Indonesia says it needs more debt relief to give it time to rebuild from the devastating tsunami. Indonesian Foreign Minister Hasan Wirayuda made his appeal during a visit to London.
Mr. Wirayuda said Indonesia has been spending half its national budget on debt repayments, but it needs what he calls "breathing space" now to deal with the tsunami disaster.
The foreign minister said that while Indonesia welcomes the moratorium on debt repayments approved last week by the world's seven biggest industrial powers, it would like more of what he terms "understanding" from its creditors. He did not give details.
Mr. Wirayuda says the recently-elected Indonesian government intends to push a reform agenda against corruption, poverty and joblessness, even as it rebuilds the destruction in Aceh province, where more than 100,000 people died in the catastrophe.
"Yes, we need to focus on rehabilitation and reconstruction of Aceh but we don't want these governmental programs being negatively affected," he said.

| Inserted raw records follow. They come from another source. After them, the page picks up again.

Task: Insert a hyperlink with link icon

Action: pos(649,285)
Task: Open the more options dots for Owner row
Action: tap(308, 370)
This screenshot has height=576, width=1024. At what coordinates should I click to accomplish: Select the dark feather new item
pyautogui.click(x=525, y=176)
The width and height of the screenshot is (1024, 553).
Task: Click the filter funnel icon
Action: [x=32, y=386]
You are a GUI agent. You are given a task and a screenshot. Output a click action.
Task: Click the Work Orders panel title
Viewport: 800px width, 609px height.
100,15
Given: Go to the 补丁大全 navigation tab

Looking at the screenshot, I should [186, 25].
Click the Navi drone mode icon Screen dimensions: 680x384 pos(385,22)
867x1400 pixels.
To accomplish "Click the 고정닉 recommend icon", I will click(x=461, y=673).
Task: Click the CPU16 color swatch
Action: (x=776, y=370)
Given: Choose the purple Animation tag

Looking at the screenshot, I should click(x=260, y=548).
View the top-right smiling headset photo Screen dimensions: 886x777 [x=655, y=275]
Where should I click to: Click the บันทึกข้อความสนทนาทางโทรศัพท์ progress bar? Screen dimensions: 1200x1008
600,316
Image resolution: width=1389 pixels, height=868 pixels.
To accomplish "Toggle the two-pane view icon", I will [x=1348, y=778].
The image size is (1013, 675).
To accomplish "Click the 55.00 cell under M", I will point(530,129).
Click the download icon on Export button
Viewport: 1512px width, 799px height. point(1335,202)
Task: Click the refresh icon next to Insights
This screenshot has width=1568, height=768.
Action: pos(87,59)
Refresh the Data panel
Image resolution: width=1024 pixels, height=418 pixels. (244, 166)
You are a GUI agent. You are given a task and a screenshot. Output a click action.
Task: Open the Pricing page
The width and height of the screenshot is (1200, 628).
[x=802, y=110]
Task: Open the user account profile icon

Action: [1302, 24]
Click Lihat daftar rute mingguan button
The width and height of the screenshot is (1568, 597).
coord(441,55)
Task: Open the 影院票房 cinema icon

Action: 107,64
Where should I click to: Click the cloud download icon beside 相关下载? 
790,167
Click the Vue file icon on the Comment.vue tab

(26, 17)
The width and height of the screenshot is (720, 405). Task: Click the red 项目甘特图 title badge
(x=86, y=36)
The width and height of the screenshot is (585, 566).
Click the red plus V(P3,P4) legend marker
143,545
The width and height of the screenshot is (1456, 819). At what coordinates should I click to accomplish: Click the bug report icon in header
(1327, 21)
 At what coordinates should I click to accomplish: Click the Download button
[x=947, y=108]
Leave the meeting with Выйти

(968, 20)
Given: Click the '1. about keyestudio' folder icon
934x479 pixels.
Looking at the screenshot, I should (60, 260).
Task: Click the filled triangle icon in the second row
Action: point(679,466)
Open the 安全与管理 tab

He spoke at a London news conference following talks with Prime Minister Tony Blair, British Treasury chief Gordon Brown and Foreign Secretary Jack Straw.
In a separate development, Prime Minister Blair appeared in Parliament to give an update on British relief efforts and casualties in the tsunami-stricken region.
He said British government money for the crisis, either on its way or pledged, amounts to about $375 million. Additionally, he said British public donations are approaching $200 million.
Mr. Blair said there are 51 confirmed British deaths and another 402 Britons are feared dead, with 871 British citizens not accounted for.